Stored records
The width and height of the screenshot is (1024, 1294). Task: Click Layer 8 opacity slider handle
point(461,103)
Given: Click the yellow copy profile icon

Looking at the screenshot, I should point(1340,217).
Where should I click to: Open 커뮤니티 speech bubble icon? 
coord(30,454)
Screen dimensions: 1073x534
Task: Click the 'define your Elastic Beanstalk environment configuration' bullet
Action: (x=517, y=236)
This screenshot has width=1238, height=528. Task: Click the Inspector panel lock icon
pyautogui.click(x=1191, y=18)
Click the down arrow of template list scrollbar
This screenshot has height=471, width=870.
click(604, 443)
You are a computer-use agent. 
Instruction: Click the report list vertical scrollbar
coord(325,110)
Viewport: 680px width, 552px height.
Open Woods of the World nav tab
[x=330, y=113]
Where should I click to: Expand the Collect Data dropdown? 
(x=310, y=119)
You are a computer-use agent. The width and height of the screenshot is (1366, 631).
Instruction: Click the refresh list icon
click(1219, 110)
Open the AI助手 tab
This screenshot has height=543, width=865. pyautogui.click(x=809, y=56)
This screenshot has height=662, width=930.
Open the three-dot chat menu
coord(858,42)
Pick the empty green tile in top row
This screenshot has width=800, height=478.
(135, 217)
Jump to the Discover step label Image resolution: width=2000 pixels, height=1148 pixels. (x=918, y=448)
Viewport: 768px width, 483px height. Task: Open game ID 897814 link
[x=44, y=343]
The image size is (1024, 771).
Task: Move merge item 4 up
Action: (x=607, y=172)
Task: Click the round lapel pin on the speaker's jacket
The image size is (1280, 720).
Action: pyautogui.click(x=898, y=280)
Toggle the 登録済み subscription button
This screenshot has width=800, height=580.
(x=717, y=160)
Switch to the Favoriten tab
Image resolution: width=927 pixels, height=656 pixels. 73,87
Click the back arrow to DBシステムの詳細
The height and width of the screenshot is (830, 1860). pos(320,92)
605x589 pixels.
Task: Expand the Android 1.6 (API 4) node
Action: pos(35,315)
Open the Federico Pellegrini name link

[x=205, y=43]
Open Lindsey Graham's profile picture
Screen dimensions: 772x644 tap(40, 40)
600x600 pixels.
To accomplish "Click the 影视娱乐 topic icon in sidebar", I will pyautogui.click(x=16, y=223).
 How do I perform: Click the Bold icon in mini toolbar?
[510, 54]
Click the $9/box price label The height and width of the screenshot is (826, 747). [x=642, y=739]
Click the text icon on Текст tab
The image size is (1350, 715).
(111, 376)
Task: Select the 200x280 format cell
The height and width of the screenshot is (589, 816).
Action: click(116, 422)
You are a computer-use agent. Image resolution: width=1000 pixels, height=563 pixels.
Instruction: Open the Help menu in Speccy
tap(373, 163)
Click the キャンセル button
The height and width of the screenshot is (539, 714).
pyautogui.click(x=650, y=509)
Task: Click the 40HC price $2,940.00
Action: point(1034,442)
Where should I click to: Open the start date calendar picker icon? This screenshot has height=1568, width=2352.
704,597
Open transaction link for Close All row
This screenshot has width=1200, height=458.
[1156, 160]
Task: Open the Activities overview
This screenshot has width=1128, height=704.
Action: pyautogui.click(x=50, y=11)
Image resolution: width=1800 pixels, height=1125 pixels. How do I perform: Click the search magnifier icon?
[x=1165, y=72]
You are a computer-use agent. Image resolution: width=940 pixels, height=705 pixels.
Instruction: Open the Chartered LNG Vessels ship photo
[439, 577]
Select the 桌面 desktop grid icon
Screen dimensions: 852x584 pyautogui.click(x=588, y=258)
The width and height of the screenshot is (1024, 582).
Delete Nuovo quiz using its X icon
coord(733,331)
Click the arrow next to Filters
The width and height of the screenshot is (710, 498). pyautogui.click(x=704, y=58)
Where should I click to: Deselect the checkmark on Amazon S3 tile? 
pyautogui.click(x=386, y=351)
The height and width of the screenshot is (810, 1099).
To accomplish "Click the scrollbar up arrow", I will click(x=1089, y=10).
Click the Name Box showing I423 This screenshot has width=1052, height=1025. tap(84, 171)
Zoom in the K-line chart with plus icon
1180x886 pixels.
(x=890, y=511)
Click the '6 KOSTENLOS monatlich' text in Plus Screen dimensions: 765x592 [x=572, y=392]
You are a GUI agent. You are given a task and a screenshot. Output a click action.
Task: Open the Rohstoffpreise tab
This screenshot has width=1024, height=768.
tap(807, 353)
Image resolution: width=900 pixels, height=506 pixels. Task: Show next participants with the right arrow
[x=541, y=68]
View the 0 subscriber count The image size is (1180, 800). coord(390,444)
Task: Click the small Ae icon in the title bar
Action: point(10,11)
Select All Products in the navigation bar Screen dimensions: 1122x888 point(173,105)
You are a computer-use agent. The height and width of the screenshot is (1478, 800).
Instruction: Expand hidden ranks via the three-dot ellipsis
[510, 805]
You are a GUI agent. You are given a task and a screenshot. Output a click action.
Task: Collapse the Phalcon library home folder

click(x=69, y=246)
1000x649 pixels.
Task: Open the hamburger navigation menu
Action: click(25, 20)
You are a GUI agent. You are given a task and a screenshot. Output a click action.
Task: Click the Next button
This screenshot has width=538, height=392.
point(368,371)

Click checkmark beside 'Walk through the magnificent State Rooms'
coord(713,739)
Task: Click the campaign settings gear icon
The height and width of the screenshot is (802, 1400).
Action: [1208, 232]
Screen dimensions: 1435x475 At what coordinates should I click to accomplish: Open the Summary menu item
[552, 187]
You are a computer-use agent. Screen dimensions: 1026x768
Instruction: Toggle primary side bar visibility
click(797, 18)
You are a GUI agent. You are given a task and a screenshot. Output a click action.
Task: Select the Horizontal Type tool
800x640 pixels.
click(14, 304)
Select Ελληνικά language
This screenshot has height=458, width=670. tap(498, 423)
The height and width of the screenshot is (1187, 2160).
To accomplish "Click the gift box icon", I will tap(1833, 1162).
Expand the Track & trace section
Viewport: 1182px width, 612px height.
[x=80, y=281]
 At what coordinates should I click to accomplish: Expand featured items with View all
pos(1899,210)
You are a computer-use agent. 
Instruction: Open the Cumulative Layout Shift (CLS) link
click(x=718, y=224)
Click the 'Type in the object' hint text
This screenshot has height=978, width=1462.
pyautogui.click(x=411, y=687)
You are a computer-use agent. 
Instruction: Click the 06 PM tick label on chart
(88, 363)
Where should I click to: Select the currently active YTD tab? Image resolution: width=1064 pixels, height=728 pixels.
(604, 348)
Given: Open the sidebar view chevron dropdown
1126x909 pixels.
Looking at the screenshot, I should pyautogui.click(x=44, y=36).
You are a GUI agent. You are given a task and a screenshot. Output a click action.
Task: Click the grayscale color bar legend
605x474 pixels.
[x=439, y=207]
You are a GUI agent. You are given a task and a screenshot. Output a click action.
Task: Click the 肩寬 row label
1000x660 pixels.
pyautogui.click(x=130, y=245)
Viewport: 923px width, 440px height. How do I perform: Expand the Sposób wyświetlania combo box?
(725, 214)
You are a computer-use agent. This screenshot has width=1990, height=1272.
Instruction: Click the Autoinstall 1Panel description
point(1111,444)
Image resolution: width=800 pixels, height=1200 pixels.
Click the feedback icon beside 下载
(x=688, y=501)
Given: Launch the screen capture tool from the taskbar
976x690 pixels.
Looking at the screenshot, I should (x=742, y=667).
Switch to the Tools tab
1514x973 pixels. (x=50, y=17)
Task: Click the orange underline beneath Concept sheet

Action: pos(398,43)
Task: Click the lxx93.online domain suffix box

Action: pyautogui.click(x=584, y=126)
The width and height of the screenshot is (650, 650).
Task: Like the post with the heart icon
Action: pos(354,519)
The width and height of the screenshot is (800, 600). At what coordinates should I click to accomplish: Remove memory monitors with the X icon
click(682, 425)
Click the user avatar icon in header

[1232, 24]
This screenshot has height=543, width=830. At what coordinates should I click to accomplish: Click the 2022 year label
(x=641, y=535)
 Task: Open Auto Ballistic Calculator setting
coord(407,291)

** Instructions to follow **
Search the entries for the string "sidebar" and copy each line where it occurs.

** Response below **
To accomplish "Click the 影视娱乐 topic icon in sidebar", I will pyautogui.click(x=16, y=223).
Given: Open the sidebar view chevron dropdown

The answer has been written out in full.